On April 6, 2020, the Tax Court issued a Memorandum Opinion in the case of Biddle v. Commissioner (T.C. Memo. 2020-39). The issue before the court in Biddle v. Commissioner was whether the petitioner’s payments to his former spouse, which, under the terms of a divorce decree, ended at his youngest child’s 18th birthday, were deductible alimony payments under IRC § 215 or whether the contingency related to his children transformed the “alimony” into nondeductible child support.
Background to Biddle v. Commissioner
The petitioner divorced his wife in 2010. The divorce decree included provisions pertaining to “child support” and “alimony.” The petitioner was ordered to pay his ex-spouse monthly child support and alimony. Under both the child support and alimony provisions the petitioner would be discharged from his payment obligation under certain conditions, one of which was each child reaching the age of majority. On his 2015 return, the petitioner claimed an alimony deduction of $28,000. He did not claim a deduction for the child support payments. In a notice of deficiency dated November 2017, the IRS disallowed the alimony deduction in full.

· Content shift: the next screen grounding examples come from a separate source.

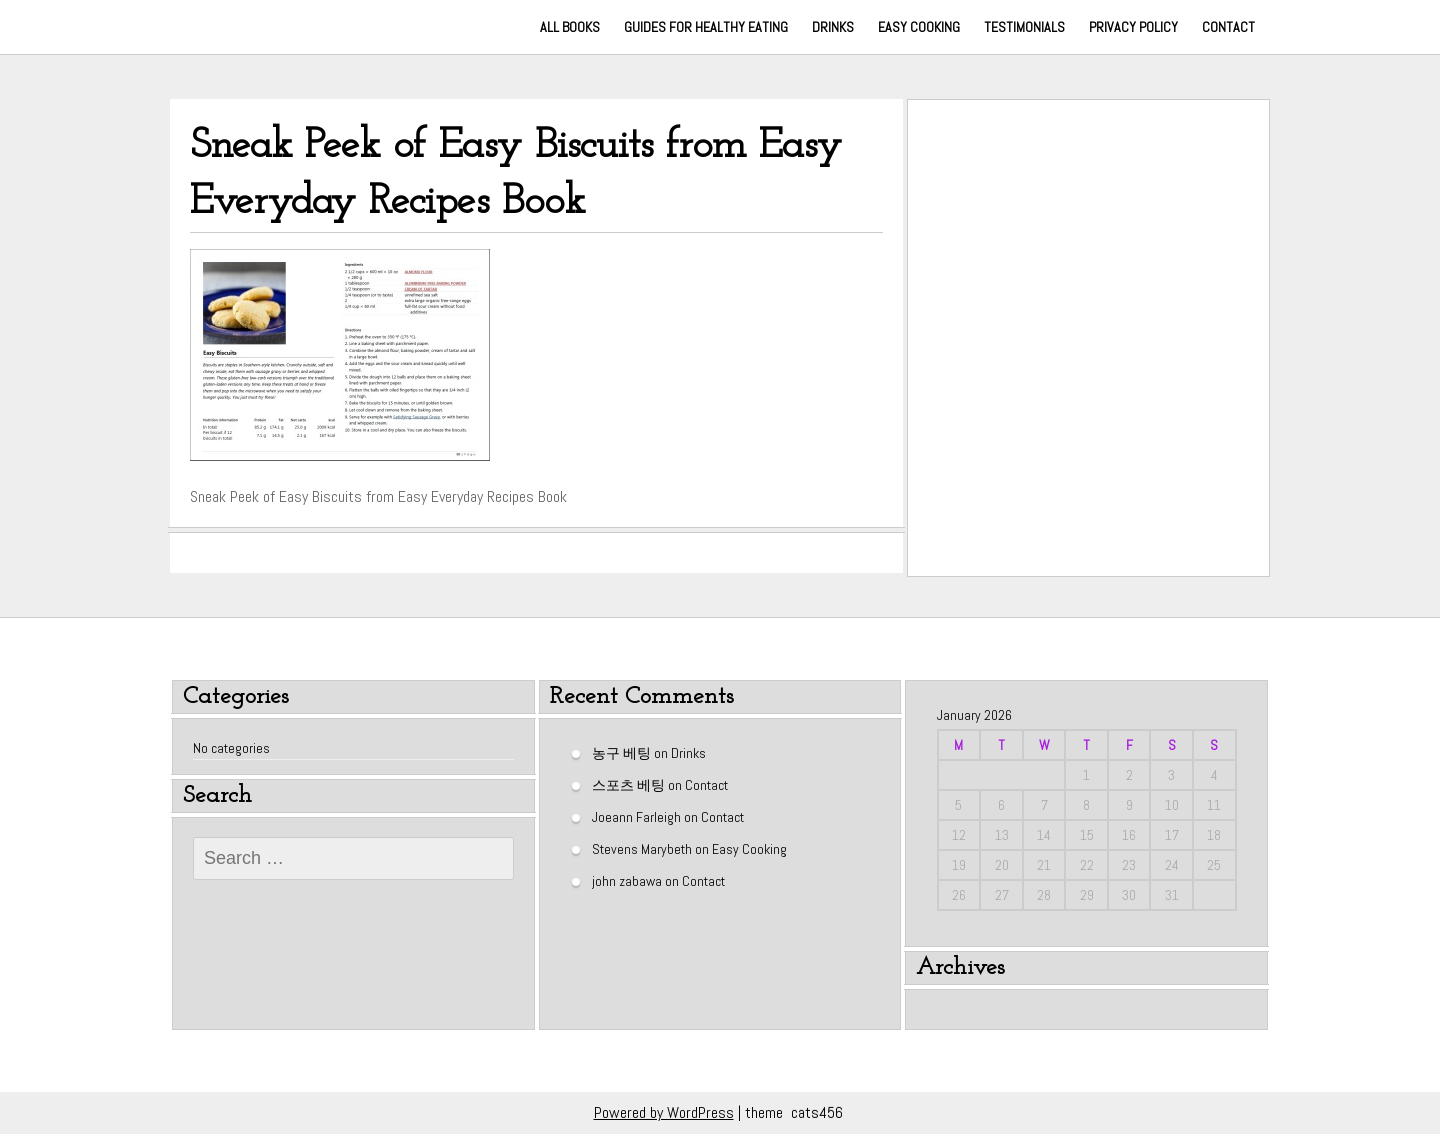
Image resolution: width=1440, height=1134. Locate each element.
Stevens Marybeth (642, 848)
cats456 (817, 1112)
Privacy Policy (1133, 27)
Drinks (833, 27)
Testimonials (1024, 27)
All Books (570, 27)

The Trap for the Unwary Spouse
The petitioner (reasonably, it would seem at first blush) argued that the deduction was proper because the payments were made pursuant to his obligation to pay “alimony” under the divorce decree and were separate from the payments he made regarding his obligation to pay child support. Not so, contended the IRS. Because one of the contingencies that would terminate the payments was the petitioner’s youngest child’s 18th birthday, all payments were nondeductible child support payments. The Tax Court was ultimately persuaded by the IRS, sending alimony-paying spouses scrambling to read the terms of their own payment obligations.
The Nature of Alimony
A payor alimony may take a deduction for an amount equal to the alimony paid during the taxable year to the extent it is includible in the recipient spouse’s gross income under IRC § 71(a). IRC § 215(a); IRC § 215(b). Alimony must be a cash payment, to a spouse under a divorce or separation agreement, which agreement does not state that the payment is neither includible in gross income nor allowable as a deduction, made while the spouses do not cohabitate, and the payment obligation ends upon the death of the payee spouse. IRC § 71(b)(1).

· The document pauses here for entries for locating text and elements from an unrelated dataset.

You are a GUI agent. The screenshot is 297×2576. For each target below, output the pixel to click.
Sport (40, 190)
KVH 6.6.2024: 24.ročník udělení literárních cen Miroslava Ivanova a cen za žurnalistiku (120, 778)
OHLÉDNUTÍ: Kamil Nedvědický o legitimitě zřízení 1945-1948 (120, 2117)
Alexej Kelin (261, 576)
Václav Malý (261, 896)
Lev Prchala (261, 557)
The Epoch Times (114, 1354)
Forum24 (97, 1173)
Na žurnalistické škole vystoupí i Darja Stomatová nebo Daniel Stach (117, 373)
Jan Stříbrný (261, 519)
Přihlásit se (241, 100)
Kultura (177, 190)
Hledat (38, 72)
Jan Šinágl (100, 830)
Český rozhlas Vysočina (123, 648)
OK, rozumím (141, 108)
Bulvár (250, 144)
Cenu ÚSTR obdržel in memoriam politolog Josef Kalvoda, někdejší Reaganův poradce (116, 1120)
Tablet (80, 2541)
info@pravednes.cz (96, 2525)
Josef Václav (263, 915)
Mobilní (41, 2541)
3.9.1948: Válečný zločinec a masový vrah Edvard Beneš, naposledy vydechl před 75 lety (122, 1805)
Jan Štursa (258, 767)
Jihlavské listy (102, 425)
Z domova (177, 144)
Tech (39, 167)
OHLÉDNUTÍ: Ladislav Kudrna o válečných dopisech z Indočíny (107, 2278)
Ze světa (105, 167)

The Child Contingency Exception
Critically, the amount of any payment (otherwise qualifying as alimony), which payment is subject to “contingencies involving child” will be considered payment made for the support of the child, not alimony. IRC § 71(c)(2). The final nail in the petitioner’s coffin was the inclusion in IRC § 71(c)(2)(A) of the examples of such contingencies, which examples specifically lists a child attaining a specific age.
Neither was this the first instance that the Tax Court had interpreted a similar clause. In Hammond v. Commissioner, T.C. Memo. 1998-53, *5, the taxpayer made monthly child support and alimony payments pursuant to a divorce decree, which contained, inter alia, a clause that terminated the obligation on his child’s 18th birthday. Like the petitioner in Biddle, the taxpayer in Hammond cried foul, arguing that the court specifically separated his child support obligations from his alimony obligations. Relying on IRC § 71(c)(2), the court found against the taxpayer as it did in Biddle. Id. at *8-*10.
Bright Line Rule
Even if judicial decree of divorce or separation distinguishes and allocates payments between “alimony” and “child support” payments, the designation means nothing if the terms of the payments designated as “alimony” contain an explicit contingency related to a child. If such a child-based contingency exists, all payments thereunder will be treated (for purposes of Federal income tax) as child support under IRC § 71.